Stored items:
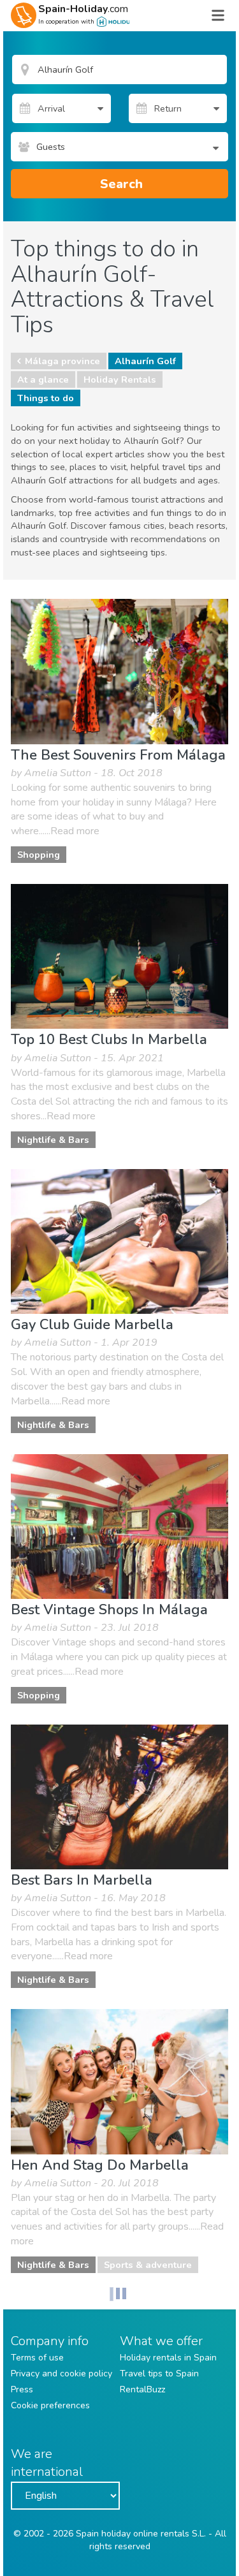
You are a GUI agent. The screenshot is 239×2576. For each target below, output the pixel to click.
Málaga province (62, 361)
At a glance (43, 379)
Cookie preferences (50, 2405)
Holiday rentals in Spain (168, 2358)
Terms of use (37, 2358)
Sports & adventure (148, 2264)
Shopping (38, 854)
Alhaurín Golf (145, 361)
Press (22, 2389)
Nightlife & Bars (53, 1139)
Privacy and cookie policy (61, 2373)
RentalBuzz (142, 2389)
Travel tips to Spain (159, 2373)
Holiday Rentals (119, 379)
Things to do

**Required action:** Where a line of the entries above holds the word "Spain", return that line.

**Response:**
Holiday rentals in Spain (168, 2358)
Travel tips to Spain (159, 2373)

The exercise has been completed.